Rich:
I find that an intuitive explanation of a Bayesian network is often
needlessly difficult to explain when approached from local primitives. The
reason being that the BN is not unique to a given joint distribution. Given
that the joint exists, there is a Bayesian network for every possible
ordering of the variables. The chain rule promises the product of
conditionals given the antecedents in the ordering equals the joint. It is
only a matter of refining the parents of xj to be the smallest set in x1 ...
xj-1 needed to make xj independent of the other antecedents.
Now form the entire set of conditionals you can define in this manner and
randomly select one for each variable x of the form P{x | p(x)}. Clearly you
can't expect that random selection to conform to a DAG or the Markov
condition. Nor should you expect the knowledge engineer to blithely go out
into the word to discover conditional relationships and expect to find a
Bayesian network (even though they are all over the place).
The point is that if the reader of your book sees the definition, then he
may be lead to believe that that gives him a guide as to how to begin
searching for a Bayesian network. But starting with a set of primitive
local relationships, such as conditional independence or conditional
probability does not necessarily result in an discovery of the global DAG
or Markov property.
A guiding principle like causality may help but is no guarantee. My
non-believer friends immediately want to interpret the arcs in a Bayes net
as causal arcs and immediately argue that the counter to a DAG is feedback.
They then dismiss the Bayes net as a construct even though existence of a
Bayes net is as tautological as existence of a joint probability
distribution which they are willing to accept, even when there is feedback.

**RECORD EXCERPTS:**
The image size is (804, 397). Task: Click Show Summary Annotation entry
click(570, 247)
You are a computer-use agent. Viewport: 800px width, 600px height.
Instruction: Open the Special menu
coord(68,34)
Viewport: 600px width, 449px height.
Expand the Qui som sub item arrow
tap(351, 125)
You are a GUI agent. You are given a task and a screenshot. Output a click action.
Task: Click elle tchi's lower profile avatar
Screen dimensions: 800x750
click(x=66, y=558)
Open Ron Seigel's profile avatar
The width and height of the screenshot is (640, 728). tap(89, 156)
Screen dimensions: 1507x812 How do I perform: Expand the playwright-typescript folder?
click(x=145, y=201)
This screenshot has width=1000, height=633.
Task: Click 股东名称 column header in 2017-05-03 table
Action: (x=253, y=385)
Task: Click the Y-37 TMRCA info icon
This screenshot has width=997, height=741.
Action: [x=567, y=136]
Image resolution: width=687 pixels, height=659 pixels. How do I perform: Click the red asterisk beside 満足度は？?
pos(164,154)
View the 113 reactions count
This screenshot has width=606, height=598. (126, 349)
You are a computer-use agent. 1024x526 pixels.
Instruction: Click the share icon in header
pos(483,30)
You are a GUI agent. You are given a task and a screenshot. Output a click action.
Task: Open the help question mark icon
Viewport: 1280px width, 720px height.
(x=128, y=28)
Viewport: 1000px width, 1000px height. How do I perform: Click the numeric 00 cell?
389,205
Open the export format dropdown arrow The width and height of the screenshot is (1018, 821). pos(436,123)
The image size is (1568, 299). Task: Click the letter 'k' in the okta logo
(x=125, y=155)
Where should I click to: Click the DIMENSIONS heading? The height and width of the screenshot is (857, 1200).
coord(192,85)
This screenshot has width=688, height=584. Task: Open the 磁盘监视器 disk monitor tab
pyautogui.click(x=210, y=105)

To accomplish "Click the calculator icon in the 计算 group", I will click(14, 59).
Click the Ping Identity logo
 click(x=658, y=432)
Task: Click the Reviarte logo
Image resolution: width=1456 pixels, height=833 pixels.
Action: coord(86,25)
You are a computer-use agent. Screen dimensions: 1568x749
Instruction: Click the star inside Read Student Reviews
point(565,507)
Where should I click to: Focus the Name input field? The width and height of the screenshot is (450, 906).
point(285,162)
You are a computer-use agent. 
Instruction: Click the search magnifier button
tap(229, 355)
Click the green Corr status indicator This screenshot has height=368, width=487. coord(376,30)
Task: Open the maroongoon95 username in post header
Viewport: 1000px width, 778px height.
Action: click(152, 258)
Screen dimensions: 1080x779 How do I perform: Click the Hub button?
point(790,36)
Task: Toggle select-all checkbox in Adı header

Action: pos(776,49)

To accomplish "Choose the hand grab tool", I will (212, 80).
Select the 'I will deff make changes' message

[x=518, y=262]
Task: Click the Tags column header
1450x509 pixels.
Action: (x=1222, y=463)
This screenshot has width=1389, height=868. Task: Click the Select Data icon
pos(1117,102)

**TASK INSTRUCTIONS:**
(1) Copy the post on Bayesian networks starting at "xj-1 needed to" and ending at "over the place).", swapping "knowledge engineer" for "data analyst".
(2) Carry the post on Bayesian networks forward with the next passage, picking up right after its final sentence.

**ANSWER LIST:**
(1)
xj-1 needed to make xj independent of the other antecedents.
Now form the entire set of conditionals you can define in this manner and
randomly select one for each variable x of the form P{x | p(x)}. Clearly you
can't expect that random selection to conform to a DAG or the Markov
condition. Nor should you expect the data analyst to blithely go out
into the word to discover conditional relationships and expect to find a
Bayesian network (even though they are all over the place).

(2)
So why not start with a definition of a Bayesian network as a multiplicative
decomposition of a joint distribution guaranteed by the chain rule. Then
prove the iff theorems that the Markov property is satisfied and the
implicit network is a DAG. Its not that hard to believe that joints exist
for almost any set of variables -- and so Bayesian networks are always
around. And now we see that the DAGs must always be there as well as the
Markov properties, even though they seem like harder conditions to satisfy.
I too like the idea that we would like to build systems from primitive local
concepts. But the power of the Bayesian network approach over rule based
expert systems is to recognize that there are global constraints these
primitives must satisfy in order use them consistently. As an abstract
concept, I for one find the additivity axiom for existence of a joint
easier to swallow than a DAG or Markov property.
Bob Welch
- ----- Original Message -----
From: <profrich@megsinet.net>
To: <uai@cs.orst.edu>
Sent: Wednesday, July 18, 2001 1:29 PM
Subject: [UAI] Definition of Bayesian network
> Dear Colleagues,
>
> In my 1990 book I defined a Bayesian network approximately as follows:
>
> Definition of Markov Condition: Suppose we have a joint probability
> distribution P of the random variables in some set V and a DAG G=(V,E). We
> say that (G,P) satisfies the Markov condition if for each variable X in V,
> {X} is conditionally independent of the set of all its nondescendants
given
> the set of all its parents.
>
> Definition of Bayesian Network: Let P be a joint probability distribution
> of the random variables in some set V, and G=(V,E) be a DAG. We call (G,P)
> a Bayesian network if (G,P)satisfies the Markov condition.
>
> The fact that the joint is the product of the conditionals is then an iff
> theorem.
>
> I used the same definition in my current book. However, a reviewer
> commented that this was nonstandard and unintuitive. The reviewer
suggested
> I define it as a DAG along with specified conditional distributions (which
> I realize is more often done). My definition would then be an iff theorem.
>
> My reason for defining it the way I did is that I feel `causal' networks
> exist in nature without anyone specifying conditional probability
> distributions. We identify them by noting that the conditional
> independencies exist, not by seeing if the joint is the product of the
> conditionals. So to me the conditional independencies are the more basic
> concept.
>
> However, a researcher, with whom I discussed this, noted that telling a
> person what numbers you plan to store at each node is not provable from my
> definition, yet it should be part of the definition as Bayes Nets are not
> only statistical objects, they are computational objects.
>
> I am left undecided about which definition seems more appropriate. I would
> appreciate comments from the general community.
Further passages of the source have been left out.